Wound infection was significantly more frequent after operative treatment in our cohort—an expected result due to contaminated dissection and drain use. Conservative care avoids wound complications but may increase resource utilization through prolonged IV antibiotics, drainage procedures, and repeat imaging. Evidence comparing antibiotics alone versus antibiotics plus percutaneous drainage suggests antibiotics can be effective initially, with drainage reserved for non-responders or sizable collections, optimizing cost-effectiveness.¹³ Our protocol similarly used drainage selectively.

 

Recurrence after successful conservative therapy remains the key reason many surgeons still favor routine interval appendectomy.
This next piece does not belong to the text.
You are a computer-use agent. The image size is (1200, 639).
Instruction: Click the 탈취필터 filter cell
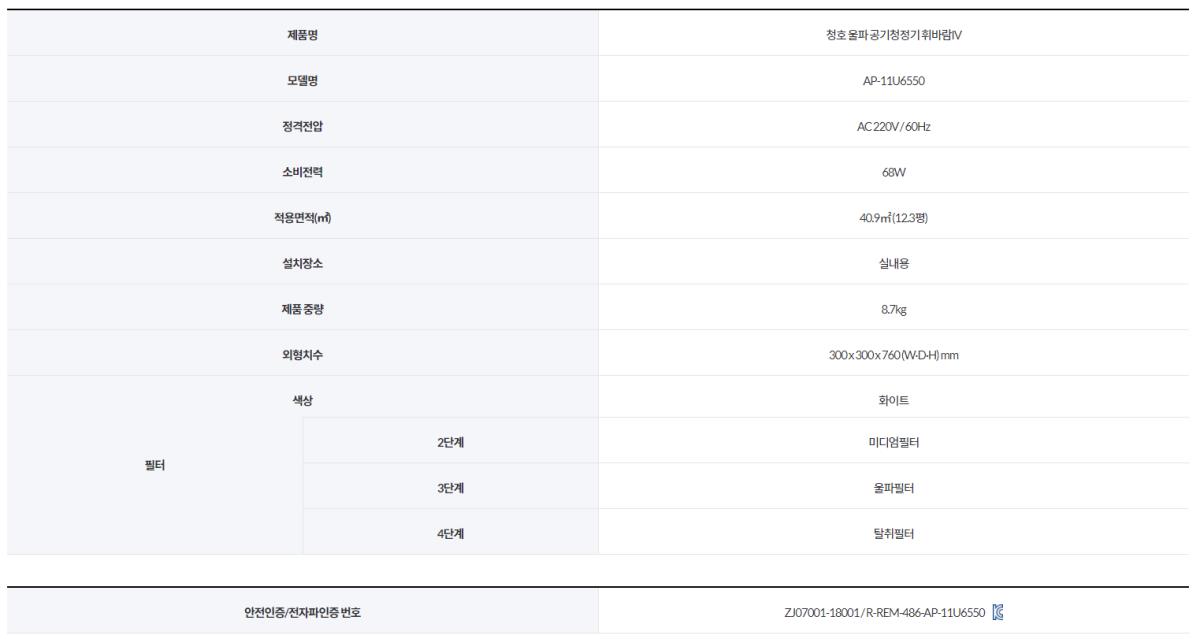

Modern literature increasingly supports selective interval appendectomy rather than routine, because many children never recur and thus avoid unnecessary surgery.⁶,⁷ Histopathology following interval appendectomy often shows persistent inflammation, but this does not automatically mandate routine removal if clinical recurrence risk is low.⁸ Our recurrence rate (~13%) is comparable to pooled estimates from systematic reviews, where recurrence after non-operative management commonly ranges around 10–20%.⁶

 

Risk stratification is crucial. Presence of appendicolith, persistent symptoms, or inadequate clinical response may increase failure/recurrence, and recent pediatric studies emphasize tailoring the decision based on abscess size and symptom duration.⁴,¹¹ Additionally, guidelines emphasize operative management when generalized peritonitis, obstruction, or sepsis is present, while conservative management is appropriate for localized abscess/phlegmon in stable patients.³ This supports a pragmatic “conservative-first” approach with clear failure criteria and timely escalation.

 

Overall, our findings support a selective hybrid strategy: start conservatively in stable children, use image-guided drainage when indicated, and reserve early surgery for those with deterioration or non-response. This approach minimizes complications without compromising safety, while maintaining the ability to provide definitive treatment when required.

CONCLUSION

Conservative management of pediatric appendicular mass is highly effective and reduces wound-related morbidity and operative field complications. Early operative management provides definitive treatment but may carry higher immediate postoperative complications. A protocol-driven, risk-stratified approach—guided by clinical stability, imaging (abscess size), and response to antibiotics—appears optimal.